_PROBLEM DETAILS_. Lines holding the string "Выступления": copy each one from the listing below.
*** Begin section ***
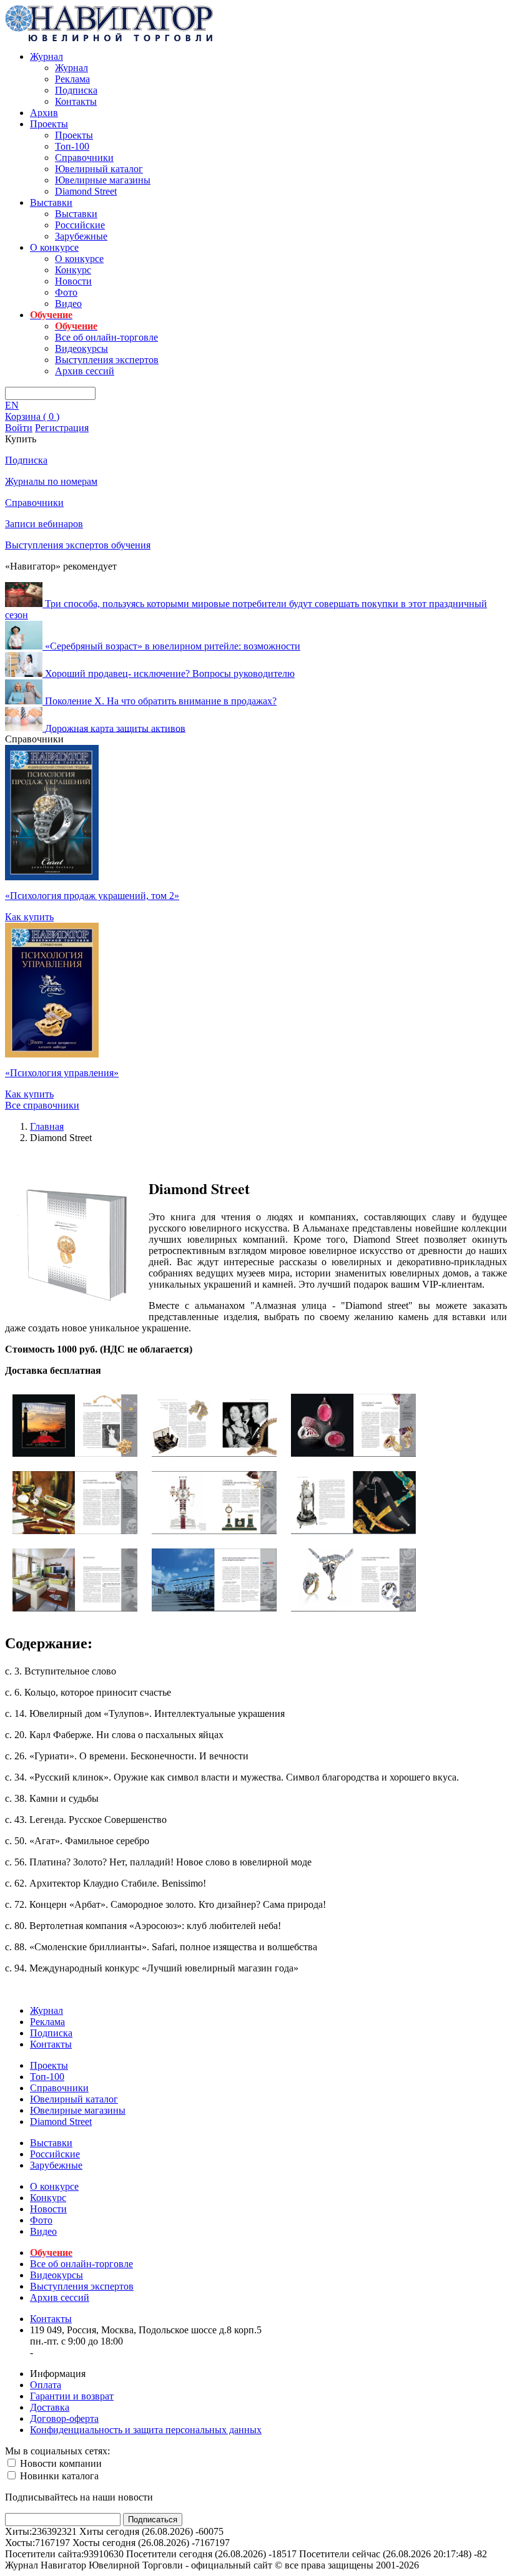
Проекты (49, 124)
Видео (68, 303)
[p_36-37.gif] (353, 1530)
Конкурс (73, 270)
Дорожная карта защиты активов (115, 727)
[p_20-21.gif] (74, 1530)
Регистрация (62, 427)
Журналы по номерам (51, 481)
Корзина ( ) (32, 416)
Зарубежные (81, 236)
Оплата (45, 2384)
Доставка (49, 2407)
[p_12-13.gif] (214, 1453)
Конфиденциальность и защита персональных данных (146, 2429)
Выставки (51, 202)
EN (12, 405)
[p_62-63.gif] (74, 1608)
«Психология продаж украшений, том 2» (92, 895)
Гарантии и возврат (72, 2396)
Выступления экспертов (107, 359)
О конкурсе (54, 247)
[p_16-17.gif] (353, 1453)
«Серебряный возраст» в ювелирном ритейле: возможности (172, 646)
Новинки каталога (58, 2476)
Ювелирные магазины (102, 180)
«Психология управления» (62, 1072)
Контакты (76, 101)
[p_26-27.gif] (214, 1530)
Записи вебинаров (44, 523)
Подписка (76, 90)
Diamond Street (86, 191)
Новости (73, 281)
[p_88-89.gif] (353, 1608)
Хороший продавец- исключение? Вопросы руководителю (170, 673)
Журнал (46, 56)
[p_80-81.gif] (214, 1608)
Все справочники (42, 1105)
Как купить (29, 916)
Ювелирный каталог (99, 168)
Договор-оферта (64, 2418)
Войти (18, 427)
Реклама (72, 79)
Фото (66, 292)
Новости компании (59, 2463)
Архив (44, 112)
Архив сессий (84, 371)
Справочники (84, 157)
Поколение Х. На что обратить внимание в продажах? (161, 701)
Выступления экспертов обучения (77, 545)
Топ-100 (72, 146)
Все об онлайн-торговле (106, 337)
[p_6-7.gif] (74, 1453)
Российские (80, 225)
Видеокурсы (81, 348)
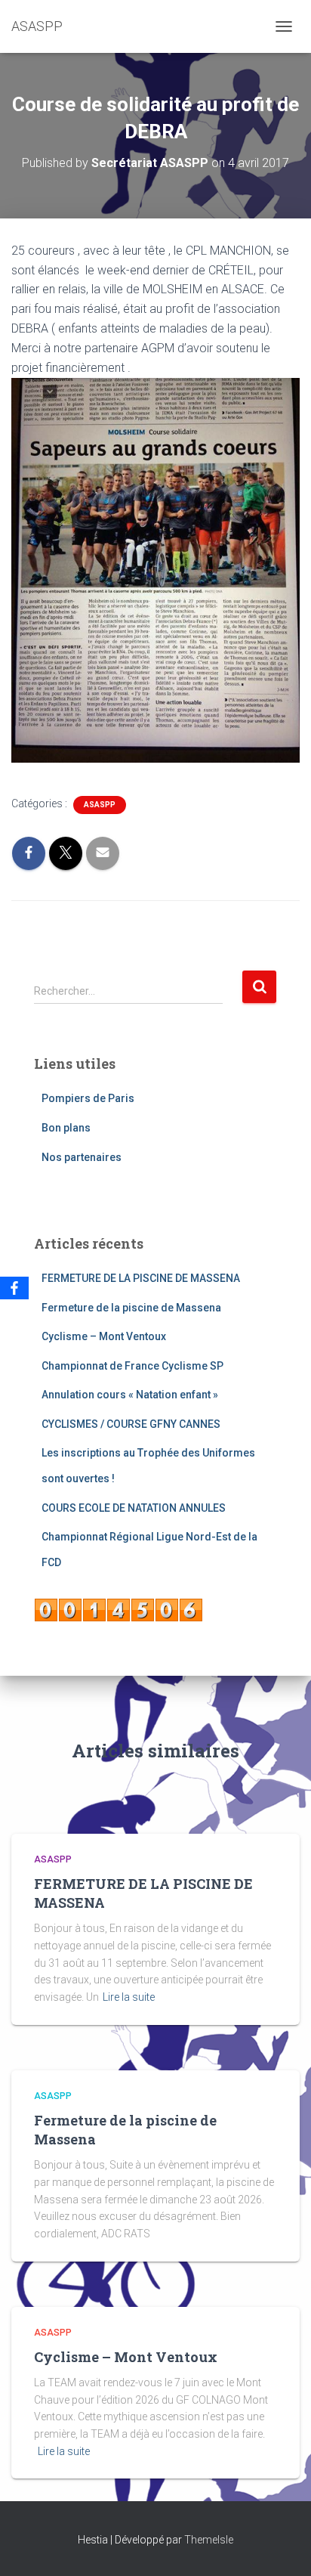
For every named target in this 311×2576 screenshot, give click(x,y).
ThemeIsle (208, 2540)
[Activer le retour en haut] (281, 2546)
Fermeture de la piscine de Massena (131, 1308)
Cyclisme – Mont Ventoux (104, 1336)
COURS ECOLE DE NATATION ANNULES (134, 1508)
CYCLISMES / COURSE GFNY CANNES (131, 1424)
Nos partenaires (82, 1157)
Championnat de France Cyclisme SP (132, 1366)
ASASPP (99, 804)
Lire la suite (129, 1997)
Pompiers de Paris (88, 1098)
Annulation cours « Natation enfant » (130, 1395)
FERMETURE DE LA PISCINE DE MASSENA (141, 1278)
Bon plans (66, 1128)
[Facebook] (14, 1288)
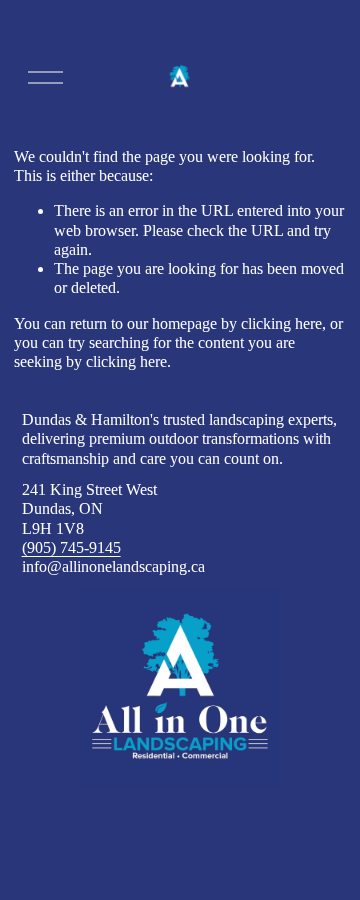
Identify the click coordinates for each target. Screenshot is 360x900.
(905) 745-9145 (71, 547)
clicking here (281, 323)
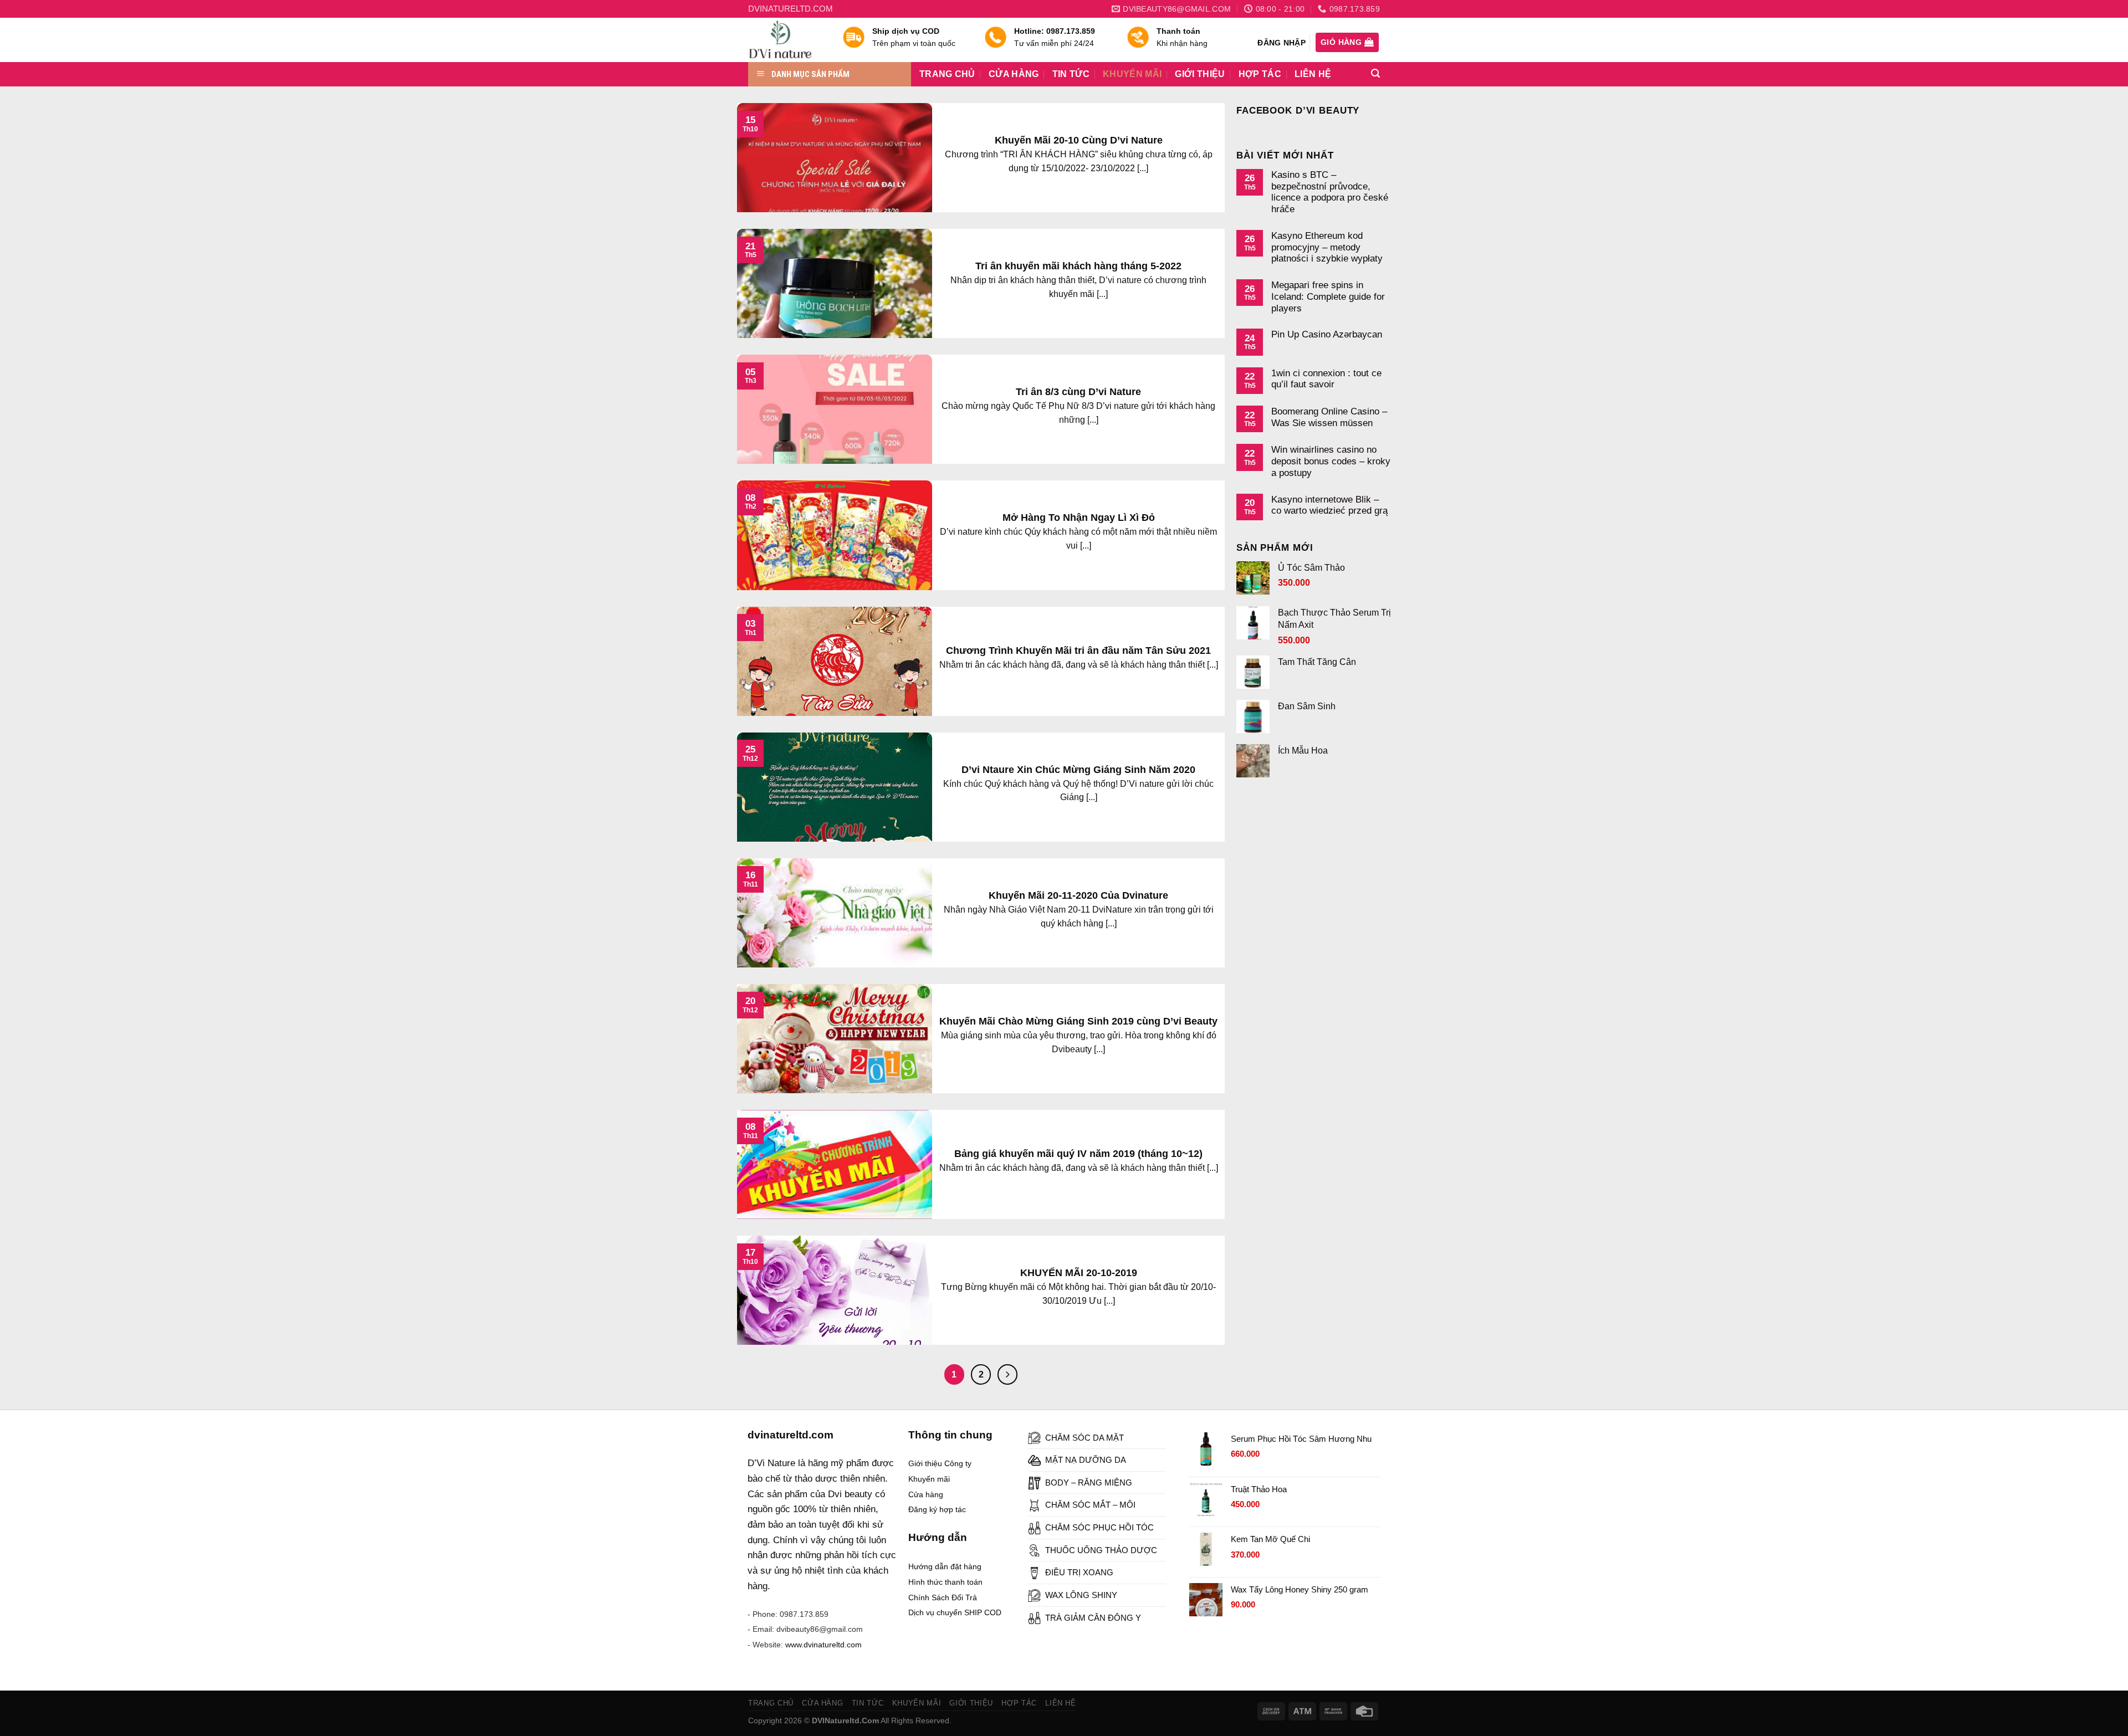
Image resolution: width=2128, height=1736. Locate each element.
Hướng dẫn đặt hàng (944, 1566)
*** End section ***
_FINISHED EXERCISE_.
Выступления экспертов (107, 359)
Выступления экспертов обучения (77, 545)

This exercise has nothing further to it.